What drove the protests in Sha Tin and Tuen Mun were the estimated twenty thousand Chinese traders who exploit multi-entry permits to take advantage of price differences in Hong Kong and the mainland. Many neighbourhoods near the Shenzhen border have been slowly transformed by this trade. Pharmacies and jewellery shops now dominate malls and traders and their packages crowd out public transit. When confronted, traders are known to tell residents that Hong Kong’s economy would be nothing without them. Neither the Hong Kong or central governments are doing much to stop the trade.
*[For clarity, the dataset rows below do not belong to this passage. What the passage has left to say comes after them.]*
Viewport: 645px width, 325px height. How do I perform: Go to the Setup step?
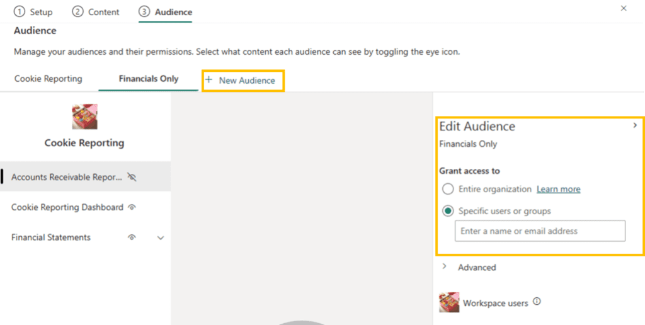[x=34, y=12]
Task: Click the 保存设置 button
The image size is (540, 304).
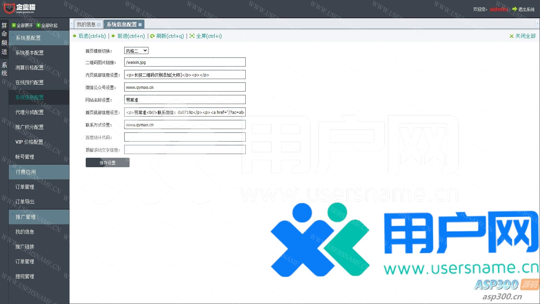Action: 107,162
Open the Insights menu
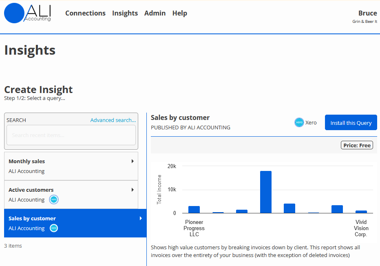 tap(125, 13)
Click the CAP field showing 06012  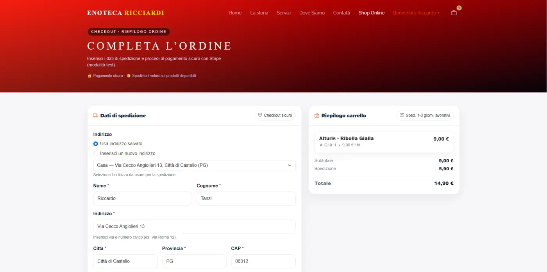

Political entrepreneurs have seized on this. These anti-parallel trader campaigns aim to bring this newfound revolutionary spirit, a mixture of localism and yungmo, to a wider audience that was uninterested in the Umbrella Movement. Their performances show neighbourhood residents that police will violently suppress any protest critical of government policy, including those that interest them. They are aiming to reinforce categorical boundaries between ‘us’ and ‘them’: ‘we’ are the indignant locals; ‘they’ are the tourists, the traders, the Communist Party, the traders, the tycoons, and the SAR government.
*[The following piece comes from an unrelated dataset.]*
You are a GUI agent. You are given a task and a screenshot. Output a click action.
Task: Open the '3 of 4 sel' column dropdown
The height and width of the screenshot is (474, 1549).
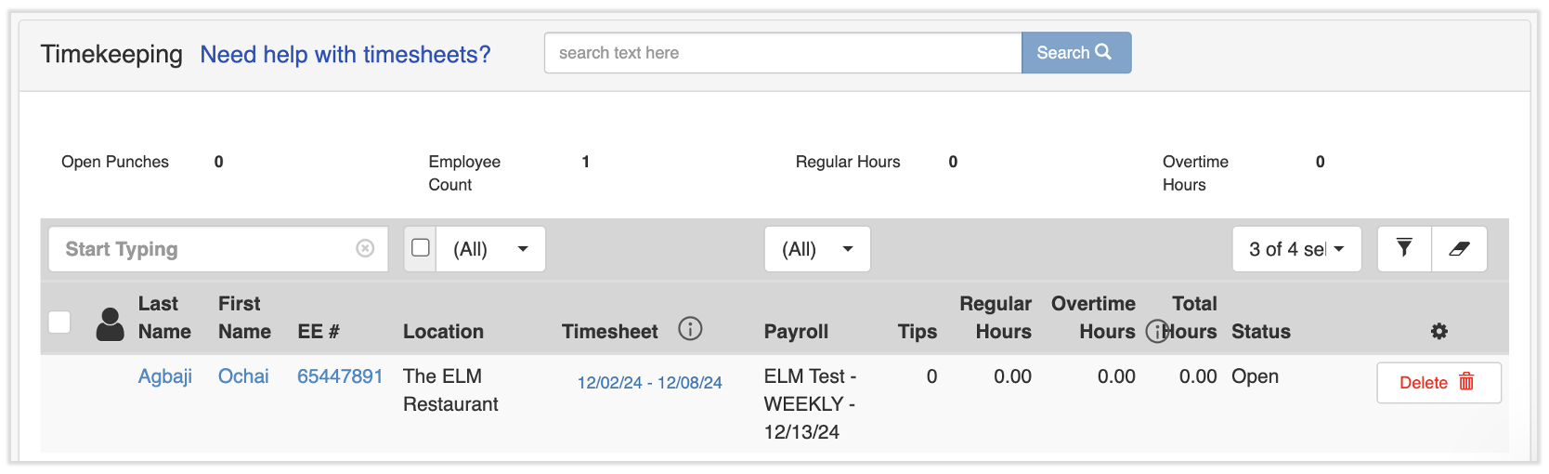(1296, 249)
They are inventing a new repertoire of resistance in Hong Kong. Abandoning the moral high ground and perhaps liberalism generally, they are not aiming for the ‘worthiness’ displayed during the Umbrella Movement. Perhaps yungmo ‘militantism’ should be seen a natural response to authoritarian disinterest in negotiation and dialogue. We are learning that in a city where citizens have no weapons ‘militantism’ takes the form of public humiliation, harassment, bigoted language, and creating dynamics that unleash police and paid thug violence. What might be more worrying, however, is that their illiberal tactics seem to be working. The Beijing-loyalist DAB party has just added a cap to travel permits into their campaign platform. This is the type of policy concession that 79 days of Occupy didn’t deliver.